Being a stereotype of ADHD, I’ve got a lot of irons in a lot of fires. I’m gonna note any progress here mostly as a shame eater for my lack of forward motion on things, but also because it can act as a sort of Teddy Bear Problem Solving source, in that talking about where I’m at forces me to think about it from other angles.4And if you need your own teddy bear to aid in your problem solving, there’s no better source than Teif’s Teddy Bears, run by the greatest crafter I’ve ever known!

Currently, I’m working on a webapp that redirects inbound links through an invisible level of human-checking and then to a collective landing site, which outwardly connects to an API endpoint to bring in customer links. Yes, I know that’s incredibly vague. Mostly that’s on purpose, because I’ve still got no idea if the idea has legs or if I can pull it off. Partially it’s because of the vague concern that the select set of people that might know what that implies might expect something from me. Mostly it’s because I’ve got a low level of self-confidence about the whole thing.

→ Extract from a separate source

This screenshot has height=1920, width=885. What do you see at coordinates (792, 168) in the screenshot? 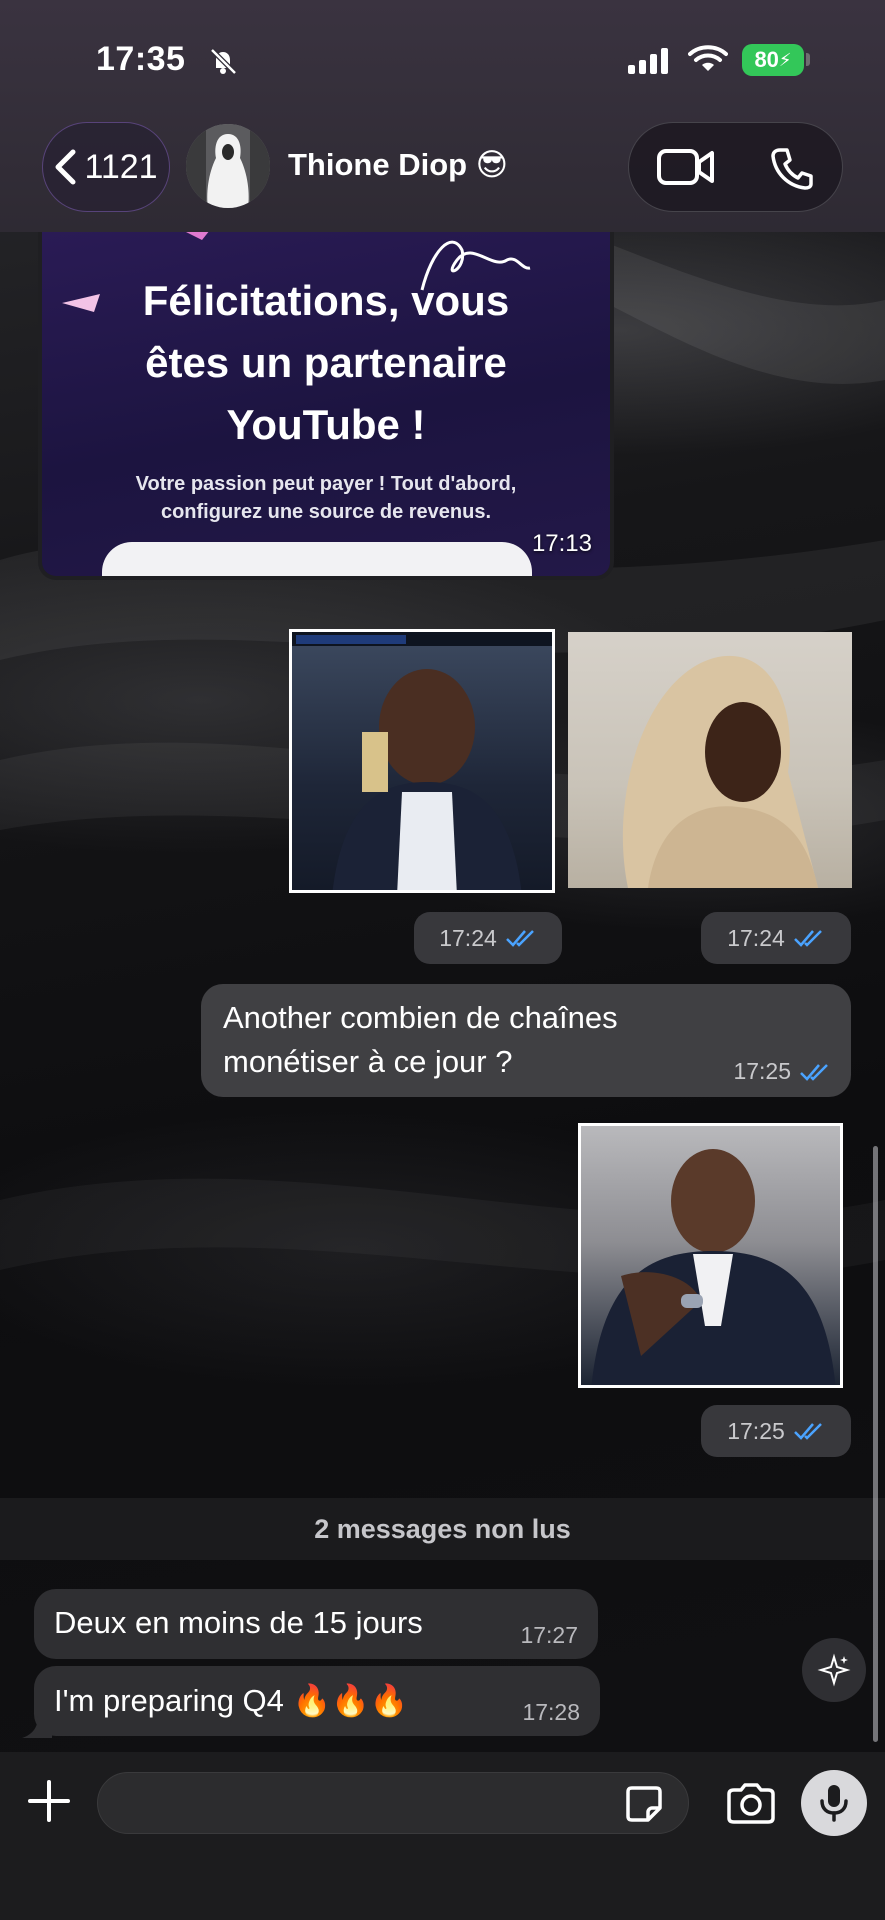
I see `phone-call-icon` at bounding box center [792, 168].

Still though, made a bunch of forward progress on it today.

I’m also working on the first draft of a novel, the same for a screenplay, some noodling around on a weird concept album idea, and planning out a bunch of woodworking projects for when my garage is warm enough that I can’t cut off any digits without feeling it.

Anyhow, that’s a stupidly long first day’s post, that mostly does a lot of the table setting for future, more briefly constructed issuances.

If you read any of the above, thanks! If not, well, I guess I’d have no way of knowing? Regardless, it felt nice to live in public a little more, and to step a few feet out from my cave and into the digital light. Seeya tomorrow.

Notes:

  • 1
    Fuck me, 12 years…
  • 2
    Oh, I also learned I have ADHD too. Which, I mean, duh? But I had no fucking clue and learning that about myself, and that it’s genetic, answered SO MANY QUESTIONS about myself and the last few decades
  • 3
    Hi Mom!
  • 4
    And if you need your own teddy bear to aid in your problem solving, there’s no better source than Teif’s Teddy Bears, run by the greatest crafter I’ve ever known!